To create a CloudWatch Log Group, complete the following steps:

  1. Open the CloudWatch console.
  2. In the navigation pane, choose Logs, and then choose Log groups.
  3. Choose Create log group.
  4. Enter a Log Group name.
  5. Choose the Create log group button to save your new log group.
  6. Search for your newly created log group, and then select it.

To create an Amazon CloudWatch log stream, complete the following steps:

  1. Choose Create Log Stream.
  2. Enter a Log Stream Name.
  3. Choose Create Log Stream.
    Important: The CloudWatch log group and CloudWatch log stream names are required when you create Kinesis Data Firehose role policies.

Create a Kinesis Data Firehose role and a policy in Account A

  1. Open the AWS Identity and Access Management (IAM) console.
  2. Create an IAM policy that allows Kinesis Data Firehose to do the following:
    Saves stream logs to CloudWatch
    Records to Amazon S3
    Streams data to the OpenSearch Service cluster

Example:

{
  "Version": "2012-10-17",
  "Statement": [
    {
      "Effect": "Allow",
      "Action": [
        "s3:AbortMultipartUpload",
        "s3:GetBucketLocation",
        "s3:GetObject",
        "s3:ListBucket",
        "s3:ListBucketMultipartUploads",
        "s3:PutObject",
        "s3:PutObjectAcl"
      ],
      "Resource": [
        "<Bucket ARN>",
        "<Bucket ARN>/*"
      ]
    },
    {
      "Effect": "Allow",
      "Action": [
        "logs:PutLogEvents"
      ],
      "Resource": [
        "arn:aws:logs:<region>:<account-id>:log-group:/aws/kinesisfirehose/<Firehose Name>:log-stream:*"
      ]
    }
  ]
}

Note: You append permissions to stream to the OpenSearch Service cluster policy later on.
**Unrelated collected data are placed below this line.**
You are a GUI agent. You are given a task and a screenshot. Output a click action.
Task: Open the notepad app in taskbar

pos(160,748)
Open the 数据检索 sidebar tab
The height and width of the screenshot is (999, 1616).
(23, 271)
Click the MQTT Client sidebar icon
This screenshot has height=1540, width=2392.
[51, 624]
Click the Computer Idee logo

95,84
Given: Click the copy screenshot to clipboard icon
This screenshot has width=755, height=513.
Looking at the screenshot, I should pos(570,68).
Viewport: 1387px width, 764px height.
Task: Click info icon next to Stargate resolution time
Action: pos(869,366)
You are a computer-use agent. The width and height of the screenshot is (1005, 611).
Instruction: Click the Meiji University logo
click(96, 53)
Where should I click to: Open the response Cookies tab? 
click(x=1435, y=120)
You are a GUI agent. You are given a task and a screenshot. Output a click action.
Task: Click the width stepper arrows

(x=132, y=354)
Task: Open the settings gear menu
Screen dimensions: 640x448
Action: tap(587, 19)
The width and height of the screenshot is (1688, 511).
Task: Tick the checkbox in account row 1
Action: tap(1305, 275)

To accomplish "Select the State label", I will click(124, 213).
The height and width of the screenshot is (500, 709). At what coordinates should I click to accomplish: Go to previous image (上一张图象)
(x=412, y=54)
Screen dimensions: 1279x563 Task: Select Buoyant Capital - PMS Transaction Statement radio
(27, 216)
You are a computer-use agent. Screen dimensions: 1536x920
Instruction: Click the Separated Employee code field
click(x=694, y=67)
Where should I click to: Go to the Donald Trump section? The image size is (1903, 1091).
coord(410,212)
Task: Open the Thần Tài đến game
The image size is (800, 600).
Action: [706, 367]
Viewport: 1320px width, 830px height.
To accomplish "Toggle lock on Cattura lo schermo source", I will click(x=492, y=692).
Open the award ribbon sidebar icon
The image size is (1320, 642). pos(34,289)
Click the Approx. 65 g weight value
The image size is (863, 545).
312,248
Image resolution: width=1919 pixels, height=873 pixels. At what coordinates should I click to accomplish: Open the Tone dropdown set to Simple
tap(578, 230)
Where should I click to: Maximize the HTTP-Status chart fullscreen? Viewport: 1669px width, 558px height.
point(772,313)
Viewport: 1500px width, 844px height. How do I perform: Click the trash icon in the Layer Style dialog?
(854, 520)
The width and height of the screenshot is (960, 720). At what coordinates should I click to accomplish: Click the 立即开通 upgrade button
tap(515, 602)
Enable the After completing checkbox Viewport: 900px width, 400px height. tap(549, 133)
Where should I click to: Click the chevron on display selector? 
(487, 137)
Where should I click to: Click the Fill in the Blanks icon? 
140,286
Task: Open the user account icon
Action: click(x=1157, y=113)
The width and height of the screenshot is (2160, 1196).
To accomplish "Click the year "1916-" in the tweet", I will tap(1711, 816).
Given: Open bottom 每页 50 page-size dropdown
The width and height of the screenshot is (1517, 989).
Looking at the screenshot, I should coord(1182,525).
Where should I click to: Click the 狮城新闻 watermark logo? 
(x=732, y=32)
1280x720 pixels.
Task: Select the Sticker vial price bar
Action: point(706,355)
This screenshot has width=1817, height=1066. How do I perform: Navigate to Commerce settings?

However, you must first create the cluster in Account B.

  1. Save the policy.
  2. Choose Create a role.
  3. Add the policy to your Kinesis Data Firehose role.

Create a publicly accessible OpenSearch Service cluster in Account B to for the Kinesis Data Firehose role in Account A to stream data

  1. Create your publicly accessible OpenSearch Service cluster in Account B.
  2. Record the OpenSearch Service domain ARN. You use the ARN in a later step.
  3. Configure your security settings for your cluster.
    Important: You must configure your OpenSearch Service security settings to allow the Kinesis Data Firehose role in Account A to stream to your OpenSearch Service cluster.

To configure your security settings, perform the following steps:

  1. In OpenSearch Service, navigate to Access policy.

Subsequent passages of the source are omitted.